READING PASSAGE —
⁂
Basic Programming
Last Updated: 14, October, 2024 at 14:50
- Basics of programming: variables and functions
- Basic operations: R as a calculator
- Logical operations
- Storing data in variables
- Another trick
- Functions
- Flow control in R
- Exercises
- Note on vector preallocation
- Working with text: the paste() function
- Solutions to exercises
Basics of programming: variables and functions
Programming is basically (1) storing data, (2) performing operations on this data.
We will store data in so-called variables
. We use functions
to
perform operations on the data. We will also learn about flow control
which allows us to execute code depending on conditions or to repeat
code. Finally, objects
combine data and functions.
Basic operations: R as a calculator
R can perform the classic operations.
1 / 200 * 30
## [1] 0.15
(59 + 73 + 2) / 3
## [1] 44.66667
sin(pi / 2)
## [1] 1
Logical operations
5 > 6
## [1] FALSE
5 + 1 == 6 #NOTE: I am using == to check equality!
## [1] TRUE
1234 != 1234
## [1] FALSE
Storing data in variables
Assigning data to a variable
R use <-
to make assignments. This is a pain to type. You could use
=
but it will cause confusion later on.
my_variable <- 5
Variables (also called values) come in many types (or classes). The very basic ones are the following:
my_logical <- TRUE
my_character <- 'this is just a piece of text'
my_numeric <- 1.23455
These are very simple data types. We will often used much more complex ones when working with actual data.
Name <- c("Jon", "Bill", "Maria", "Ben", "Tina")
Age <- c(23, 41, 32, 58, 26)
my_data_frame <- data.frame(Name, Age)
R studio shows values
and data
separately in the Environment window.
However, this is just a visualization used by R studio. You can use
this window to inspect variables!
⁂
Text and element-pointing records
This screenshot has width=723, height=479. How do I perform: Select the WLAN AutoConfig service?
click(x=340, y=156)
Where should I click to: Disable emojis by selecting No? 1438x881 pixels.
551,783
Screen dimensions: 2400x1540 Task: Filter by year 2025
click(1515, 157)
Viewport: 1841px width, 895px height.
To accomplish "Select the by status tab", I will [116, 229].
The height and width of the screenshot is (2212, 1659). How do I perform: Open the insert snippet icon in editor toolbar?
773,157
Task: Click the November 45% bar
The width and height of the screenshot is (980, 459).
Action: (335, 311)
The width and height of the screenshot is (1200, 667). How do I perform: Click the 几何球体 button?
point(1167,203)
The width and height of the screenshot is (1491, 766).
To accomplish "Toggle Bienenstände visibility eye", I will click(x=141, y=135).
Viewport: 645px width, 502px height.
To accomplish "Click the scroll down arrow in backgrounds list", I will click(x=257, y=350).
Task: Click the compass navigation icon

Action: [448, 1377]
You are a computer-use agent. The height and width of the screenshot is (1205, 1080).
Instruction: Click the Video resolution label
⁂
TASKS TO PERFORM —
**a.** In the R programming tutorial, which symbol does R use to make assignments?
**b.** Rescale the rows from the line containing "The width and height of the screenshot is (1200, 667)." through the end of the rows, requests included. Multiply every coordinate in the answers by 1.45 and round to whole numbers, with halves rounded up.
The R programming tutorial and the rows have no connection to each other.

EXERCISE RESPONSES —
**a.** R uses <- to make assignments.

**b.**
The width and height of the screenshot is (1200, 667). How do I perform: Click the 几何球体 button?
point(1692,294)
The width and height of the screenshot is (1491, 766).
To accomplish "Toggle Bienenstände visibility eye", I will click(x=204, y=196).
Viewport: 645px width, 502px height.
To accomplish "Click the scroll down arrow in backgrounds list", I will click(x=373, y=508).
Task: Click the compass navigation icon

Action: [650, 1997]
You are a computer-use agent. The height and width of the screenshot is (1205, 1080).
Instruction: Click the Video resolution label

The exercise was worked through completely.